The current health care “debate” shows how far gone representative
government is in the United States. Members of Congress represent the
powerful interest groups that fill their campaign coffers, not the people who
vote for them.
The health care bill is not about health care. It is about
protecting and increasing the profits of the insurance companies. The main
feature of the health care bill is the “individual mandate,” which requires
everyone in America to buy health insurance. Senate Finance Committee
chairman Max Baucus (D-Mont), a recipient of millions in contributions over his
career from the insurance industry, proposes to impose up to a $3,800 fine on
Americans who fail to purchase health insurance.
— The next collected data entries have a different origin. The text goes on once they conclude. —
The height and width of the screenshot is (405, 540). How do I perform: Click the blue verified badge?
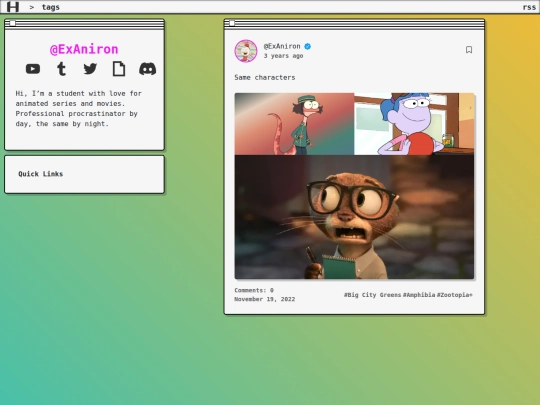[308, 46]
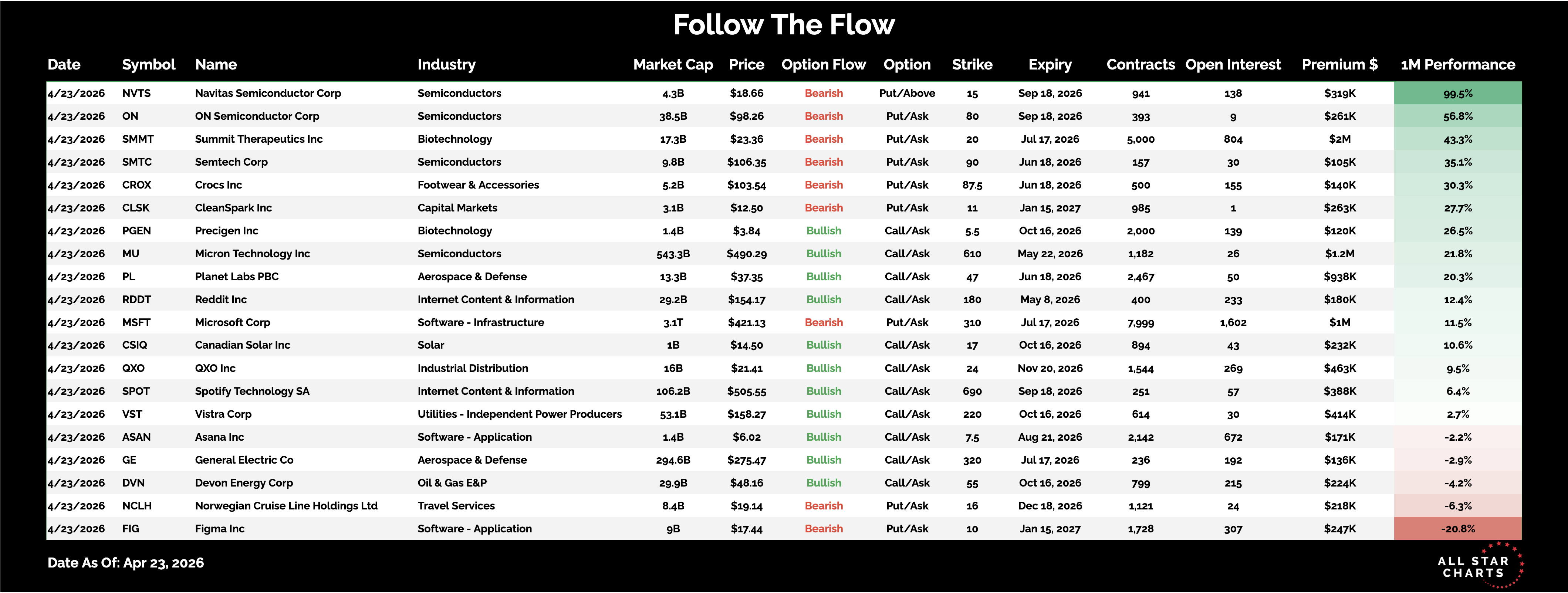Image resolution: width=1568 pixels, height=593 pixels.
Task: Click the Premium $ column header
Action: (x=1339, y=64)
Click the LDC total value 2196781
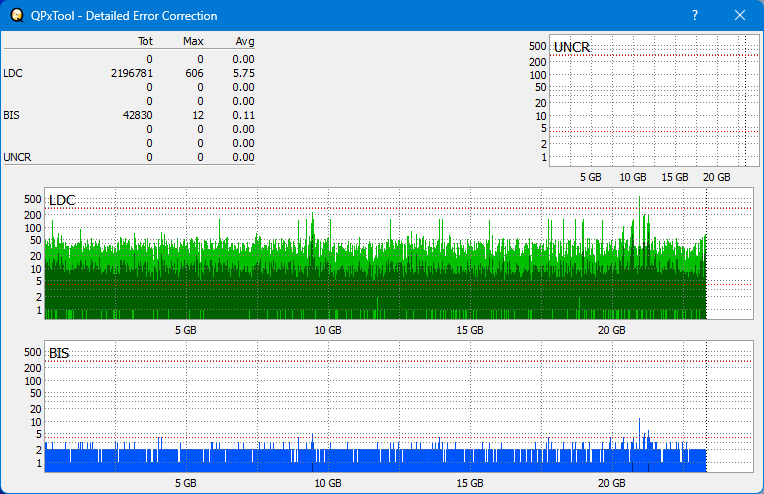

The determination of “our” elected representatives to serve the
insurance industry is so compelling that Congress is incapable of recognizing
the absurdity of these proposals.
The reason there is a health care crisis in
the US is that the cumulative loss of jobs and benefits has swollen the
uninsured to approximately 50 million Americans. They cannot afford health
insurance any more than employers can afford to provide it.
It is absurd to mandate that people purchase what they cannot afford
and to fine them for failing to do so. A person who cannot pay a health
insurance premium cannot pay the fine.
These proposals are like solving the
homeless problem by requiring the homeless to purchase a house.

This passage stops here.